*Directive A*: Duplicate everything in the bug report about the SFT model not being frozen during PPO, from "When training a" down to "Token Distribution (SFT)".
*Directive B*: For each statement below, say whether the bug report about the SFT model not being frozen during PPO agrees with it, answering yes or no and quoting the deciding words: (i) the bug occurs when training a Hydra model; (ii) the SFT model used for the reference distribution is fully frozen; (iii) the issue was opened by Apsod.
*Directive C*: Write the next part of the bug report about the SFT model not being frozen during PPO, picking up after its final line.

*Passage provided*:
## BEGIN

Sanity check: SFT Model should be frozen (PPO)

Question

Sanity check: SFT Model should be frozen (PPO)

Apsod opened this issue a year ago · comments

🐛 Describe the bug

When training a Hydra model, the SFT model used for the reference distribution is not fully frozen due to the fact that the embedding layers are left trainable:

        v------------------  WEIGHT TIED  ---------------v
Tokens ~~> Embeddings ==> Hidden state ==> Output state ~~> Token Distribution (SFT)
                                      \
                                       ~~> Output state ~~> Token Distribution (Policy)
                                                       \
                                                        ~~> Value              (Value Head)

## END

*Supplied entries*:
## BEGIN

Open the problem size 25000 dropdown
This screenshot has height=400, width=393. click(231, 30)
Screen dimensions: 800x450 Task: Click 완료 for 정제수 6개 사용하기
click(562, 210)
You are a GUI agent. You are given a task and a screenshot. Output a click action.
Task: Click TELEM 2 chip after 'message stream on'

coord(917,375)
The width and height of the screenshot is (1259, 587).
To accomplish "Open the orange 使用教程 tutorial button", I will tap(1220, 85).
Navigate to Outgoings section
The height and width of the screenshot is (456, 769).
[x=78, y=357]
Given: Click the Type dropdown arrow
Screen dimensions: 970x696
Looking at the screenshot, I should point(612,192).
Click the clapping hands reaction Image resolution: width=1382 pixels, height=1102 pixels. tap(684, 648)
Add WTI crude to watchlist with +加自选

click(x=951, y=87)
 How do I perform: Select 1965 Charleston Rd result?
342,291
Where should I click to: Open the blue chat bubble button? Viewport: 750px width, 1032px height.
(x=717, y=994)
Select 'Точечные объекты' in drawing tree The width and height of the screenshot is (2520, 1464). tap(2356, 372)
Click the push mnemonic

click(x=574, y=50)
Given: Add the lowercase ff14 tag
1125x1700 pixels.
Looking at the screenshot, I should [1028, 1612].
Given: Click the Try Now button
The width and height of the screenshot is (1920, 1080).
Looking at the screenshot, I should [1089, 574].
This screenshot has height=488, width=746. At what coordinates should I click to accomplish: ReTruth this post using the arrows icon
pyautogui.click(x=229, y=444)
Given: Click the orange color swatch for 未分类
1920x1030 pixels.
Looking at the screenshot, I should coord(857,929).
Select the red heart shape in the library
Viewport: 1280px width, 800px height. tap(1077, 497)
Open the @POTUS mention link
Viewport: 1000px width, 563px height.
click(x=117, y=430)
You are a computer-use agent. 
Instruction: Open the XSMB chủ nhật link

## END

*Task response A*:
When training a Hydra model, the SFT model used for the reference distribution is not fully frozen due to the fact that the embedding layers are left trainable:

        v------------------  WEIGHT TIED  ---------------v
Tokens ~~> Embeddings ==> Hidden state ==> Output state ~~> Token Distribution (SFT)

*Task response B*:
(i) Yes: "When training a Hydra model"
(ii) No: "the SFT model used for the reference distribution is not fully frozen due to the fact that the embedding layers are left trainable"
(iii) Yes: "Apsod opened this issue a year ago"

*Task response C*:
~~> Not frozen
==> Frozen

Reproduction

I made a fork with a metric function that uses the reference model to compute the sum of logits for a static dummy input: Apsod@a7e6fc6

Since the SFT-model should be frozen, this reference logit sum should be constant (or vary slightly due to dropout), but this is not the case when running the examples/ppo_sentiments.py-script. I then explicitly froze the embedding layers in freeze_bottom_causal_layers, which resulted in constant reference logit sum Apsod@7c91b45

Which trlX version are you using?

Commit hash: 9c83cee

Additional system and package information

No response

Alex Havrilla · Answer 1 · Wed Jul 19 2023 02:41:56 GMT+0800 (China Standard Time)

@cat-state Have you gotten a chance to look at this yet?

cat-state · Answer 2 · Tue Aug 01 2023 00:51:01 GMT+0800 (China Standard Time)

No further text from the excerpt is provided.